> **Short problem**
Please give the part of the material that opens with the line containing "Task: Click the update" and closes with the line containing "tap(262, 9)" as a JSON list of strings, one per line, leaving out blank lines.

> **Records to process**
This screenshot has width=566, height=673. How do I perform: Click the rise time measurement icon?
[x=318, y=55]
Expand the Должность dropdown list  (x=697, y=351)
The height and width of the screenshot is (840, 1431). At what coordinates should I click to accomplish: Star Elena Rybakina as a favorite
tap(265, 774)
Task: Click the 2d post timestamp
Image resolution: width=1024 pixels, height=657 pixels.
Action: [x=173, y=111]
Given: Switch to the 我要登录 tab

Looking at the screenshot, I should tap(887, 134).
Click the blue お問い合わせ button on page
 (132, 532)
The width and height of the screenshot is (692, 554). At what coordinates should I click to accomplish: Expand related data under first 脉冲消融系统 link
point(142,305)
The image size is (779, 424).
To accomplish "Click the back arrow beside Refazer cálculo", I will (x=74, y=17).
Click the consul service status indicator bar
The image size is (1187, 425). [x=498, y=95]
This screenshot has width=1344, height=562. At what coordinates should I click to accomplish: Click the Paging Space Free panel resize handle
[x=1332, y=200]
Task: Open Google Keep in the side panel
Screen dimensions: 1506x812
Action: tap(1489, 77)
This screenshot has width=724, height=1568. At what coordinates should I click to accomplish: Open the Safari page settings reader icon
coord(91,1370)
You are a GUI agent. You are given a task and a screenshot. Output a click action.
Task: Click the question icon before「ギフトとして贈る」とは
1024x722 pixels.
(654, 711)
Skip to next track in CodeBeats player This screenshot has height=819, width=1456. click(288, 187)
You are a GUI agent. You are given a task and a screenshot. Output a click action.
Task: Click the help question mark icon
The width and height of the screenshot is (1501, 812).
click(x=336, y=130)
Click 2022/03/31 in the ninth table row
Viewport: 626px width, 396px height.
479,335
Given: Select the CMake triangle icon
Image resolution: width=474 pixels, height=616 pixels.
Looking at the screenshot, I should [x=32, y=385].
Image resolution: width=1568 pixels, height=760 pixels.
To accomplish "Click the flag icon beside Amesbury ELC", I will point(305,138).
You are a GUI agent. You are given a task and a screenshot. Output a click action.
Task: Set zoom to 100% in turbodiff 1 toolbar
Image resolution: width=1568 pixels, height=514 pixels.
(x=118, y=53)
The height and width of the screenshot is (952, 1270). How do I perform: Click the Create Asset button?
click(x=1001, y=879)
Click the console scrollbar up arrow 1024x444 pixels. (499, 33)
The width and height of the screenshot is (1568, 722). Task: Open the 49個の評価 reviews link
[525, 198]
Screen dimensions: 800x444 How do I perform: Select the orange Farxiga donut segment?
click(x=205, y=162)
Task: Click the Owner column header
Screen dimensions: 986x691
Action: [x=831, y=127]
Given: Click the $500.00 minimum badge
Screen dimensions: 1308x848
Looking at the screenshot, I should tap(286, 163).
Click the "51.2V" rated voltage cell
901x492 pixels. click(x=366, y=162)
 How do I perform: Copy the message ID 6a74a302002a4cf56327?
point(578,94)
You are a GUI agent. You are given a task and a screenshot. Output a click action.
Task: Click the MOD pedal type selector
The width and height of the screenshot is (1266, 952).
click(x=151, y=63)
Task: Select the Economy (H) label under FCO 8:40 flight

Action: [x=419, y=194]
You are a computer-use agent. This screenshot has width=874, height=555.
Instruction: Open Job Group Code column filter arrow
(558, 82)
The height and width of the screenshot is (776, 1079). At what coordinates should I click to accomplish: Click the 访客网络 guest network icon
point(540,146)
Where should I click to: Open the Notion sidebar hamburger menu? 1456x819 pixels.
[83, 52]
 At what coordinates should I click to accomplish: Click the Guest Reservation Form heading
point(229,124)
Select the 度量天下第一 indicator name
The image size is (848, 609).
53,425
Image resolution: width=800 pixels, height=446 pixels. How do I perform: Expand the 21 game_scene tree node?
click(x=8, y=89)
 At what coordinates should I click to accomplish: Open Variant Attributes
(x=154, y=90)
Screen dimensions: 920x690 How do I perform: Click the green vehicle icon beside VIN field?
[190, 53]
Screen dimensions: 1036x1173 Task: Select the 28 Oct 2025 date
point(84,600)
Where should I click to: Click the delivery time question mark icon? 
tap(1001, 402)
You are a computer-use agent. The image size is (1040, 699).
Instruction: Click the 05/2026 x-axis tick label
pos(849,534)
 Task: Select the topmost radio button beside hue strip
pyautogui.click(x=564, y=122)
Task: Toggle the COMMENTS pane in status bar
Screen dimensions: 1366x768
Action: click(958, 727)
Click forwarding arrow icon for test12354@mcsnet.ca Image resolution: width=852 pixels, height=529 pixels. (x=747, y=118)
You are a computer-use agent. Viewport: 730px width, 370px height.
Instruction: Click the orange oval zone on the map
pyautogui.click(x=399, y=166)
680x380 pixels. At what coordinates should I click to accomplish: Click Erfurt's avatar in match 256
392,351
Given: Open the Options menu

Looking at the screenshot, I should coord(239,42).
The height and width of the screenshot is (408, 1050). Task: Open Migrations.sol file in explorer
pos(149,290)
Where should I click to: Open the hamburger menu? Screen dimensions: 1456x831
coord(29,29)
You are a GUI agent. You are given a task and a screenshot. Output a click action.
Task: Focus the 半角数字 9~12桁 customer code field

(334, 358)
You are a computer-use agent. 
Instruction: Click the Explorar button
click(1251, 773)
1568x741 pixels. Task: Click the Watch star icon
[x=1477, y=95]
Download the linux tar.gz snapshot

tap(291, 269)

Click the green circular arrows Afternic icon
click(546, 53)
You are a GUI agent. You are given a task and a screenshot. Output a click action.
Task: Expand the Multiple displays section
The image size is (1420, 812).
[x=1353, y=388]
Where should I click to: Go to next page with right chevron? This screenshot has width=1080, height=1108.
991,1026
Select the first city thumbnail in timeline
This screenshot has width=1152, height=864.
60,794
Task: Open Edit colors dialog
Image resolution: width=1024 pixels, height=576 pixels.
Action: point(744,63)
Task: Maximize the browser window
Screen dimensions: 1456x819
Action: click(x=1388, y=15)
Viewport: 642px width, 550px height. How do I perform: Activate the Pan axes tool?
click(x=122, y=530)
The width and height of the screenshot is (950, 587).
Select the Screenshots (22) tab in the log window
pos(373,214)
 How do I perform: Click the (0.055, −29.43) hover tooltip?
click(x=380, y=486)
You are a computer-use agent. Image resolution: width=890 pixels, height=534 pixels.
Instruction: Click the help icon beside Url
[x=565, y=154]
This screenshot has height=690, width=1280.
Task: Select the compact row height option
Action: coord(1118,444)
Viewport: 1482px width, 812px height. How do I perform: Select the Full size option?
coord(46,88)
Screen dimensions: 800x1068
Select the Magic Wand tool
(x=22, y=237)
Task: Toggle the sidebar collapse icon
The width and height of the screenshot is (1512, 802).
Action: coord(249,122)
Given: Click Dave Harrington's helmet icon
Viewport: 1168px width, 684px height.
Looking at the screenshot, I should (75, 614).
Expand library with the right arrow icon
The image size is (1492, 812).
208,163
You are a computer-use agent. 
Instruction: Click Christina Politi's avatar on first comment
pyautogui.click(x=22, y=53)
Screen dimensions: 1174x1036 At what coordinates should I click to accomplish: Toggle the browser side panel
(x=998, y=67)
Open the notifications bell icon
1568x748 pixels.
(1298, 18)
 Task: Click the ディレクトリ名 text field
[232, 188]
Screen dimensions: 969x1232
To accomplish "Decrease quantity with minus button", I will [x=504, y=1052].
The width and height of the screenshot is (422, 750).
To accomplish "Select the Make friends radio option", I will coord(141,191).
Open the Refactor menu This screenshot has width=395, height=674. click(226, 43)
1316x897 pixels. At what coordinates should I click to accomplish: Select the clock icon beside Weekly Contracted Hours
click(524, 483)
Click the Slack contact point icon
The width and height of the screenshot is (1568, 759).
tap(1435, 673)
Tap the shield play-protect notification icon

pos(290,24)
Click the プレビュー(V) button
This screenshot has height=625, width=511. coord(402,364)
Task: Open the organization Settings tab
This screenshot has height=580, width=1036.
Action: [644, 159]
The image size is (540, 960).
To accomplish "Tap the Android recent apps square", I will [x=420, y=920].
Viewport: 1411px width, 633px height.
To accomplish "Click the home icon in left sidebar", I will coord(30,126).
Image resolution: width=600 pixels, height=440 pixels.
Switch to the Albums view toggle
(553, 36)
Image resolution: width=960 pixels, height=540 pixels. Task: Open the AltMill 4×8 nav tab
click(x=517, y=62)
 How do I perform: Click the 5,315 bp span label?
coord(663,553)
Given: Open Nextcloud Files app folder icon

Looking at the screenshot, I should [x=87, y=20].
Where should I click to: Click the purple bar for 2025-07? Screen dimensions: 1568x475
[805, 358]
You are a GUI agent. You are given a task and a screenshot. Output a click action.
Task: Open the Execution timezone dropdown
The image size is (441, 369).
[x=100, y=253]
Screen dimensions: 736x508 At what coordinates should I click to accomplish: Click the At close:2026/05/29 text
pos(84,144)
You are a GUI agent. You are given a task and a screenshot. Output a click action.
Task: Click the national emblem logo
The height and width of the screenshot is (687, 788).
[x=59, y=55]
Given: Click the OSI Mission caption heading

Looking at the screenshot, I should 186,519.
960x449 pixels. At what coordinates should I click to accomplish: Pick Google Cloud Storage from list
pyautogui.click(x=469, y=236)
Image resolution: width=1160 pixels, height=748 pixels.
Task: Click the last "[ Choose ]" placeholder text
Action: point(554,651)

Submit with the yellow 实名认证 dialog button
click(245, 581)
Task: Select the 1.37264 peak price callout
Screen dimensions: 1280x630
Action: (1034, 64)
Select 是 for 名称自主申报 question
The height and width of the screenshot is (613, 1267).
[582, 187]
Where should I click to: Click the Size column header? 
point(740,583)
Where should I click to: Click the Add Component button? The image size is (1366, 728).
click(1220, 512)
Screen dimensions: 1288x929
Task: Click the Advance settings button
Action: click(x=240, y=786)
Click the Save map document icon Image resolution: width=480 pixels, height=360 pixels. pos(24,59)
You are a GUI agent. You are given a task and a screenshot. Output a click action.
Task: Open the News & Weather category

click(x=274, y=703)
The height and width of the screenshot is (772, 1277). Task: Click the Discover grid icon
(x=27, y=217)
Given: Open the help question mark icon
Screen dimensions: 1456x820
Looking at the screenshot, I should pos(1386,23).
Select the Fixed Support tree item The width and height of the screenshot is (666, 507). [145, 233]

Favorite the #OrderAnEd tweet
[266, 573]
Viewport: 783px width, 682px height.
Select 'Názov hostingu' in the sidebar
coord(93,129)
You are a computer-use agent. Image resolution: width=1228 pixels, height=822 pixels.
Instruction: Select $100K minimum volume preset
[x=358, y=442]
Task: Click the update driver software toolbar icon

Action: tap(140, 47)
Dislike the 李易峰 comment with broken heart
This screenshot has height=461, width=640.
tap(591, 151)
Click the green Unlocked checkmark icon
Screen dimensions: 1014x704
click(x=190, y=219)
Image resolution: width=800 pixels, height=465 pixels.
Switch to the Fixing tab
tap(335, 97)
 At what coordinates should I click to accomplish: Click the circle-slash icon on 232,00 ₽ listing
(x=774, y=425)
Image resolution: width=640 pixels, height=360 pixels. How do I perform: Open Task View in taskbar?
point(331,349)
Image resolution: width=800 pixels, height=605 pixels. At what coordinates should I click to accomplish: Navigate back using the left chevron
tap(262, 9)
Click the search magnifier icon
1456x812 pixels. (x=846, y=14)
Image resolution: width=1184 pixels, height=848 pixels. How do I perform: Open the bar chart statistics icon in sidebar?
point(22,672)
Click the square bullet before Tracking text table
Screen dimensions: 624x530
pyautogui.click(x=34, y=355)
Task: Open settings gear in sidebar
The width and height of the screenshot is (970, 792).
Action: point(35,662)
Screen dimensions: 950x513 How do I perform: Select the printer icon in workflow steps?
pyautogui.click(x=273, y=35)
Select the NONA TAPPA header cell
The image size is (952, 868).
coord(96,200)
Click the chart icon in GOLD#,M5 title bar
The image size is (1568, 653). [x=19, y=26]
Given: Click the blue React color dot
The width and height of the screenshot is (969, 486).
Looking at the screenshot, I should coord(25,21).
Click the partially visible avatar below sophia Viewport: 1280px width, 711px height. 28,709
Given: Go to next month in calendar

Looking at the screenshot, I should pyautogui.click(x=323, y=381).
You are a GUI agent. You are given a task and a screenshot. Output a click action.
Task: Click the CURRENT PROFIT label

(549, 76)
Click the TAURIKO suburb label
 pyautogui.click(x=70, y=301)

> **Exercise result**
[
  "Task: Click the update driver software toolbar icon",
  "Action: tap(140, 47)",
  "Dislike the 李易峰 comment with broken heart",
  "This screenshot has height=461, width=640.",
  "tap(591, 151)",
  "Click the green Unlocked checkmark icon",
  "Screen dimensions: 1014x704",
  "click(x=190, y=219)",
  "Image resolution: width=800 pixels, height=465 pixels.",
  "Switch to the Fixing tab",
  "tap(335, 97)",
  " At what coordinates should I click to accomplish: Click the circle-slash icon on 232,00 ₽ listing",
  "(x=774, y=425)",
  "Image resolution: width=640 pixels, height=360 pixels. How do I perform: Open Task View in taskbar?",
  "point(331,349)",
  "Image resolution: width=800 pixels, height=605 pixels. At what coordinates should I click to accomplish: Navigate back using the left chevron",
  "tap(262, 9)"
]